Sometimes it’s hard for parents (and even teachers!) to determine if certain struggles or behaviors are just a normal part of the learning process, or an indicator of a deeper issue. Certain problems can serve as red flags that a cognitive skill weakness may be causing serious learning struggles and holding a child back.

Cognitive skills are the underlying mental tools that make up IQ and include skills like logic & reasoning, attention, memory, processing speed, and auditory and visual processing. If one or more of these skills are weak, reading and learning can be difficult. If a cognitive skill weakness is the underlying cause of problems in school, the struggles will not ease until those weak skills are addressed.

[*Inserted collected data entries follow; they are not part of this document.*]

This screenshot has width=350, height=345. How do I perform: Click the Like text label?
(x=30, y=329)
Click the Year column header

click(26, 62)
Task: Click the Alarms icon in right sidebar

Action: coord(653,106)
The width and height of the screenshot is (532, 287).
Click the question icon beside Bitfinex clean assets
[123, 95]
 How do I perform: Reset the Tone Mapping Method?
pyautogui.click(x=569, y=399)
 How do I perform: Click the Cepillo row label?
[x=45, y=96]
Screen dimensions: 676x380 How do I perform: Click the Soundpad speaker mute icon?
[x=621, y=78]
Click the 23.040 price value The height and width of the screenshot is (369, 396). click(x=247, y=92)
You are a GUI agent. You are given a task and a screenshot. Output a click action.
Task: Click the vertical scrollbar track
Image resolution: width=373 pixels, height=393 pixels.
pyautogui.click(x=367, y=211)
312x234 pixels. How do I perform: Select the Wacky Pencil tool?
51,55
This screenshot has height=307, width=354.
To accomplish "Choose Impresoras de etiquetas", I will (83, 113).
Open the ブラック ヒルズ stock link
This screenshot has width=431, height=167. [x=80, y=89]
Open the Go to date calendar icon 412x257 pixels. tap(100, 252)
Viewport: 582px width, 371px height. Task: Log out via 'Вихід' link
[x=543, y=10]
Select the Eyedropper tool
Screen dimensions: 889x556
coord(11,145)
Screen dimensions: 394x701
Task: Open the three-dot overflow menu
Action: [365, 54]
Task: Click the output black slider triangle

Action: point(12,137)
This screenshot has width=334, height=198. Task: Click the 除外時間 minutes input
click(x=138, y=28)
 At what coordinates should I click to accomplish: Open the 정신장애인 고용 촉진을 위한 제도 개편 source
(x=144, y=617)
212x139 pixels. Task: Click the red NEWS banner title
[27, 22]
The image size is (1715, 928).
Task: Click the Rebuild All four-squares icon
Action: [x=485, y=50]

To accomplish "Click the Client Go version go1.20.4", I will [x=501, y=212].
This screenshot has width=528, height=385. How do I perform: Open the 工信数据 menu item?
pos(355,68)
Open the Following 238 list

So, as you head into conferences, or any time you talk to your child’s teacher, listen for these red flag phrases:

“I know he’s smart, but …”

  • His work doesn’t show it.
  • It’s just not coming out.
  • He makes sloppy mistakes.

This is one of the most frustrating aspects of weak cognitive skills for parents and teachers: a smart child locked inside a struggling student. This phrase is a good indicator that several cognitive skills are very strong, while others are deficient and causing a bottleneck for learning.

“He’s below grade level in reading.”

Most reading struggles can be linked to weak cognitive skills. Studies show 85 percent of all learning-to-read problems are caused by weak phonemic awareness skills, which give us the ability to hear, blend, unglue, and manipulate the smallest sounds in a word. Reading struggles can also be caused or compounded by deficiencies in visual processing, memory, attention, and processing speed. If your child continues to struggle in reading, it can eventually lead to problems in other subjects, too.

“He takes a long time to…”

  • Finish schoolwork.
  • Answer questions.
  • Follow directions.

Some kids take longer because they’re perfectionists, but weak cognitive skills are generally to blame if a child is always the last student done with an assignment, can’t seem to complete tasks, or takes hours to wrap up standard homework loads.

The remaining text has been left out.